AVRASYA ÇAĞININ CUMHURBAŞKANI

AHMET AYGÜN ATA KÖŞE YAZISI

Silahların söz sahibi olduğu bir bölgede yaşıyoruz. Yurdumuz dinci-bölücü terör, emperyalist kuşatma ve son 40 yılı Ab ile Abd tarafından yönlendirilen hükümetlerin borçlanma ekonomisinin sonuçlarıyla boğuşuyor.

Milli Eğitimi yobazlığa ve çalınan sınav sorularına; sağlığı özel (leş)tirilerek devleti soymaya; askeri varlığı kumpaslarla tutsak edilmeye; Ulusal sınırlarında uydu devlet kurulmaya; insanlarımız inaçlı-inançsız diye bölünmeye; Ulusal değerler ayaklar alınmaya teslim edilen ağır bir süreç yaşadı, yaşıyor. Bu sürecin içinde yeni çağa nasıl bir Cumhurbaşkanı ile gireceğiz?

^^^^^^^^

**Yönerge**.
Metnin "Silahların söz sahibi" ile başlayıp "ekonomisinin sonuçlarıyla boğuşuyor." ile biten bölümünü, "bölgede" sözcüğünü "coğrafyada" ile değiştirerek yeniden yazın.

**Sağlanan Veriler**.
^^^^^^^^

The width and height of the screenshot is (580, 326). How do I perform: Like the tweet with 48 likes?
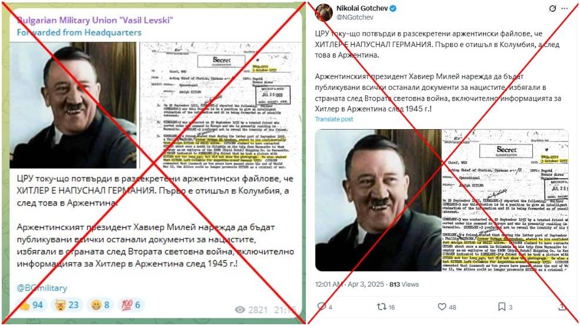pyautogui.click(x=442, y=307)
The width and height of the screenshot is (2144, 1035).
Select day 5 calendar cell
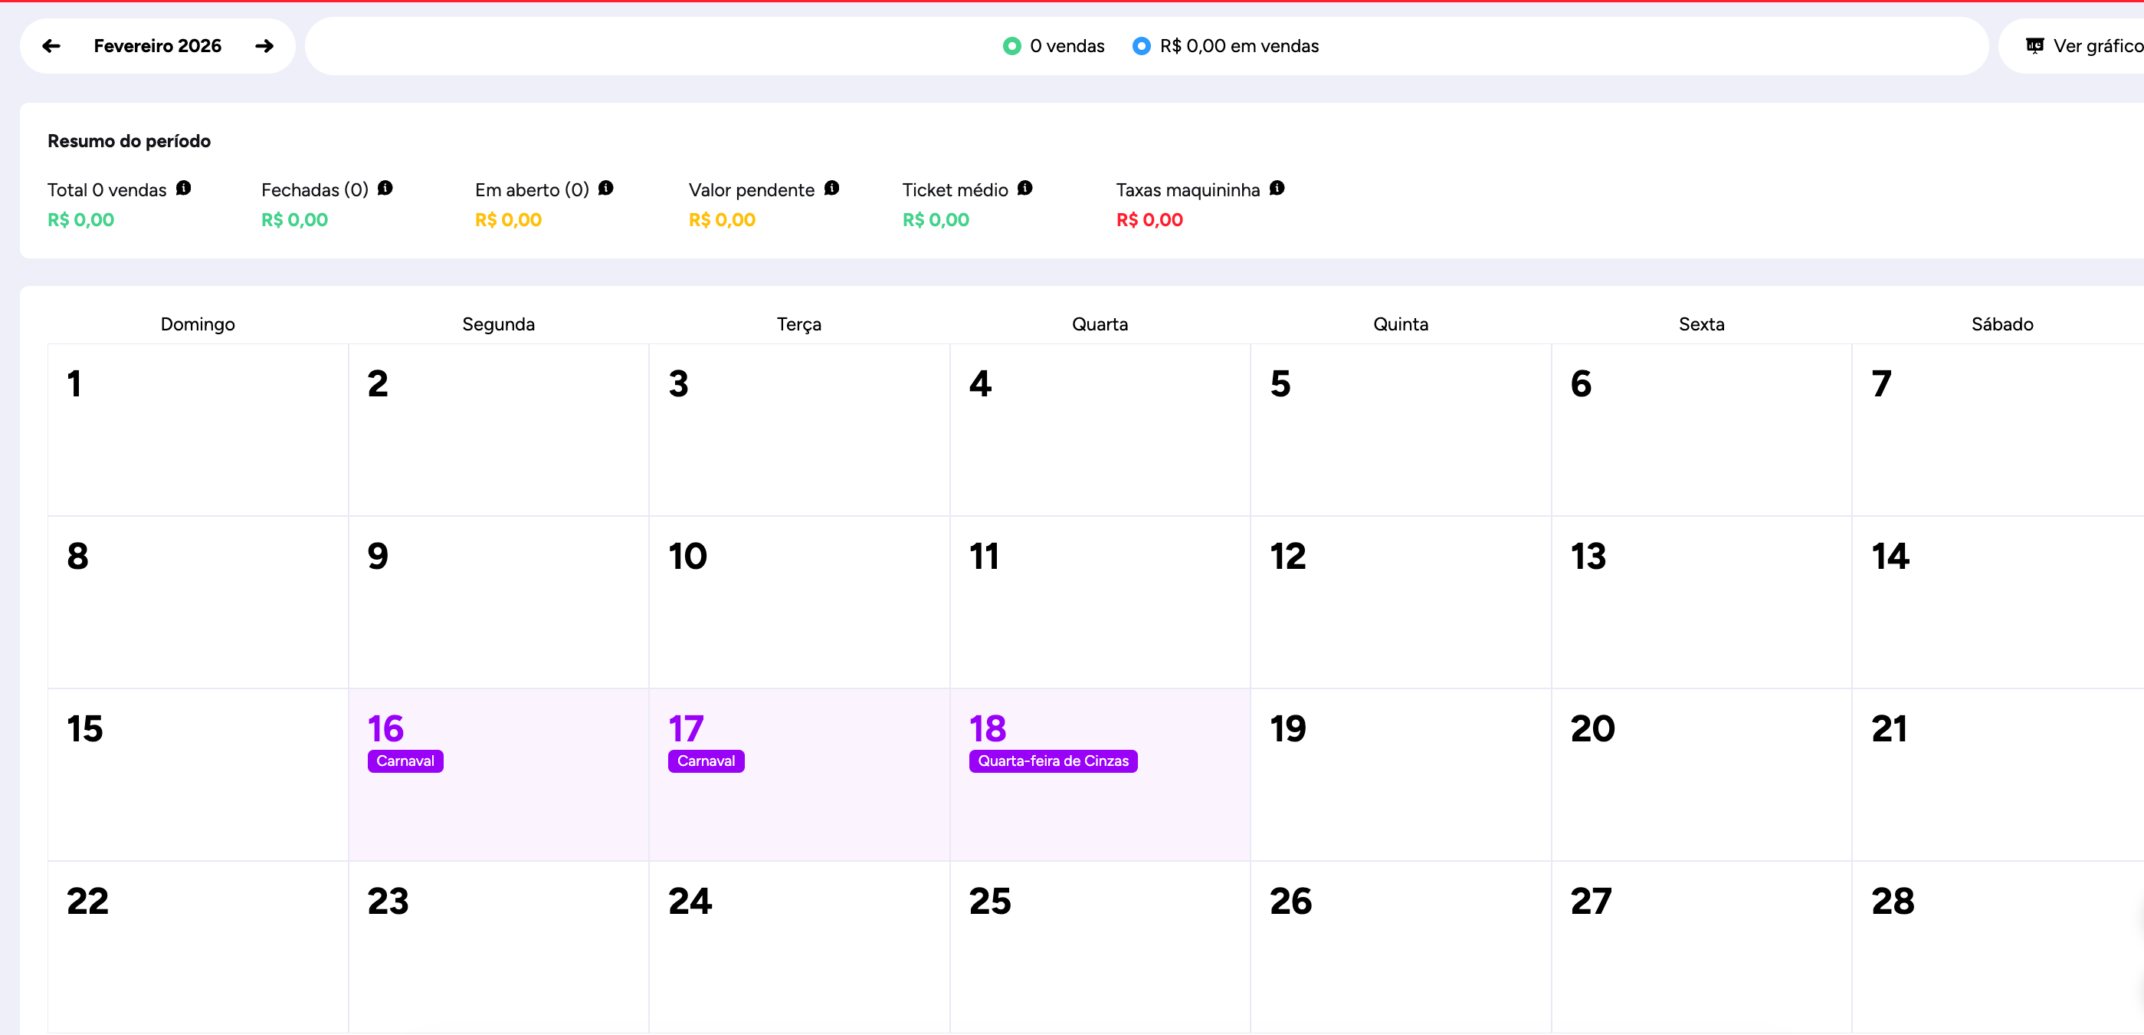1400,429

^^^^^^^^

**Alıştırma Yanıtı**.
Silahların söz sahibi olduğu bir coğrafyada yaşıyoruz. Yurdumuz dinci-bölücü terör, emperyalist kuşatma ve son 40 yılı Ab ile Abd tarafından yönlendirilen hükümetlerin borçlanma ekonomisinin sonuçlarıyla boğuşuyor.